● **WORK TO BE COMPLETED**:
Starting from the line containing "Where should I click to: Click the speaker", write out the rest of the entries exactly, through the final line, including nothing else.

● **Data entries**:
>>
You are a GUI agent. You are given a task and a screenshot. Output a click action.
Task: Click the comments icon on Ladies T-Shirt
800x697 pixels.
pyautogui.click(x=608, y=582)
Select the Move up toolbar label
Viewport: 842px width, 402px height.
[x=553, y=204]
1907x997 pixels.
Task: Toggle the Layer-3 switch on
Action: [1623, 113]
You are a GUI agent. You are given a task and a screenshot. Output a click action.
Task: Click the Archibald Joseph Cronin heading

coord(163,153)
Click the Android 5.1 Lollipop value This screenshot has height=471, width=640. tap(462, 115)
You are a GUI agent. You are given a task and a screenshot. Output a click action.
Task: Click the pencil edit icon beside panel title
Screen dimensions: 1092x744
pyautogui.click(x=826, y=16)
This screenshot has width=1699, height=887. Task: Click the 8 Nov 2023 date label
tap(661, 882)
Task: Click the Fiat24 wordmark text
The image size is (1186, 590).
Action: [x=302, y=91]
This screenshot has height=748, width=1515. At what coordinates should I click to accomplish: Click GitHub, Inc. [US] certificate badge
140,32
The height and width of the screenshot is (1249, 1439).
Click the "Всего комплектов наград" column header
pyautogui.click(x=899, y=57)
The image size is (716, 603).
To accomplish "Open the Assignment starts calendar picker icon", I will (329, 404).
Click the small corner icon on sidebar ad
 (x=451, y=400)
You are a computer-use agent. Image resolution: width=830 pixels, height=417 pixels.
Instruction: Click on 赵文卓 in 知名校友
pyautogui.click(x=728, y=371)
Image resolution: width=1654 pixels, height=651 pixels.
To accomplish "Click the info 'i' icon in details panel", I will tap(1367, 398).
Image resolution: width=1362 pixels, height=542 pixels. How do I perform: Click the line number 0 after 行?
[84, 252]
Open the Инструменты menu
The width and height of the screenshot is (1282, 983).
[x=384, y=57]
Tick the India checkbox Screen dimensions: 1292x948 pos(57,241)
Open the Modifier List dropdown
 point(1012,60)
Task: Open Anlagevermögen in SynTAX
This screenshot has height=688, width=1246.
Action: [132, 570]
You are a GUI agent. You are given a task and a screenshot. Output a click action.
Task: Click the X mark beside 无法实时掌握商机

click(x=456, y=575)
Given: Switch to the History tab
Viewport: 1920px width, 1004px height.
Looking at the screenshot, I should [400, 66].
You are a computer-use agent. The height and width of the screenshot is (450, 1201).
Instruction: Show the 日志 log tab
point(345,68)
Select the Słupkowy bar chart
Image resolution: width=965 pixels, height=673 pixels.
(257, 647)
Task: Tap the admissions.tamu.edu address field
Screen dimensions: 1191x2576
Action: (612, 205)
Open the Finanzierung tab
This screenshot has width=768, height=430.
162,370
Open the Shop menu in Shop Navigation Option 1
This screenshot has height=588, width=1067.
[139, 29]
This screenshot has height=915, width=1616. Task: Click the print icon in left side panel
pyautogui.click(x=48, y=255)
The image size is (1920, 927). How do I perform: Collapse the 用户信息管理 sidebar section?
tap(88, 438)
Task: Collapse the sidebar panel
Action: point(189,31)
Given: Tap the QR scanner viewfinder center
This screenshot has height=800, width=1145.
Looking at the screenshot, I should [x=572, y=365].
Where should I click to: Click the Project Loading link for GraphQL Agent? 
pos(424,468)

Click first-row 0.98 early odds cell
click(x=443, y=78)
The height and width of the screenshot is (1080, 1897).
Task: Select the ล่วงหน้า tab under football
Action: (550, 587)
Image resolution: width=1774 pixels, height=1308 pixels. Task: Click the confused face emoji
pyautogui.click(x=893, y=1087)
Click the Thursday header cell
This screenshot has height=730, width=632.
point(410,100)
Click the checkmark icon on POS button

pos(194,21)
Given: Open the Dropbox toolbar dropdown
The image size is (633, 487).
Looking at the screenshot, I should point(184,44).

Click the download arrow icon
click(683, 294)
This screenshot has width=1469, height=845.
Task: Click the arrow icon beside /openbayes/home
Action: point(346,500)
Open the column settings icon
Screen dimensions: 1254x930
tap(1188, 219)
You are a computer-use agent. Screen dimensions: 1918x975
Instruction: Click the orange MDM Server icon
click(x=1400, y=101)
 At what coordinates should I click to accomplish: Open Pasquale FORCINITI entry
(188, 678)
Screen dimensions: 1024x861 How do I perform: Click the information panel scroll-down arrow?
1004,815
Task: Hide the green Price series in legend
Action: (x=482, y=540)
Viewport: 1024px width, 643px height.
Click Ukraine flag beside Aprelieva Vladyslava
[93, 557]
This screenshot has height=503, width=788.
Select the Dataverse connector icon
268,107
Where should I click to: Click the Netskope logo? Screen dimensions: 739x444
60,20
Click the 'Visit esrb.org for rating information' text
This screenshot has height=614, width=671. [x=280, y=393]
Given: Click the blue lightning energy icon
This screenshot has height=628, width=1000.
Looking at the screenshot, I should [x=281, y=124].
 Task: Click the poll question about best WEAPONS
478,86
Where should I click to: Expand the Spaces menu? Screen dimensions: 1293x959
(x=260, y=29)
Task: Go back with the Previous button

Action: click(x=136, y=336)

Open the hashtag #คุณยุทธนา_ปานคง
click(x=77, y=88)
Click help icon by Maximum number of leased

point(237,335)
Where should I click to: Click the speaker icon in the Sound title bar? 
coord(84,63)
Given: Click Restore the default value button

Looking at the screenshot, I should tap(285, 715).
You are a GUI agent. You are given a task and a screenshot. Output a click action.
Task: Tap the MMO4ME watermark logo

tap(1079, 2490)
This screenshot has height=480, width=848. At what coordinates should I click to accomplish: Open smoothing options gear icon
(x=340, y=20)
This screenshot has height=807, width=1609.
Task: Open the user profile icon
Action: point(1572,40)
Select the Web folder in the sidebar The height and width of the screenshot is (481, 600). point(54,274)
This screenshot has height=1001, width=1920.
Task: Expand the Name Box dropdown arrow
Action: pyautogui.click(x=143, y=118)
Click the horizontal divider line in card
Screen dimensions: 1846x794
<<
● **ANSWER TO THIS PROBLEM**:
Where should I click to: Click the speaker icon in the Sound title bar? 
coord(84,63)
Given: Click Restore the default value button

Looking at the screenshot, I should tap(285, 715).
You are a GUI agent. You are given a task and a screenshot. Output a click action.
Task: Tap the MMO4ME watermark logo

tap(1079, 2490)
This screenshot has height=480, width=848. At what coordinates should I click to accomplish: Open smoothing options gear icon
(x=340, y=20)
This screenshot has height=807, width=1609.
Task: Open the user profile icon
Action: point(1572,40)
Select the Web folder in the sidebar The height and width of the screenshot is (481, 600). point(54,274)
This screenshot has height=1001, width=1920.
Task: Expand the Name Box dropdown arrow
Action: pyautogui.click(x=143, y=118)
Click the horizontal divider line in card
Screen dimensions: 1846x794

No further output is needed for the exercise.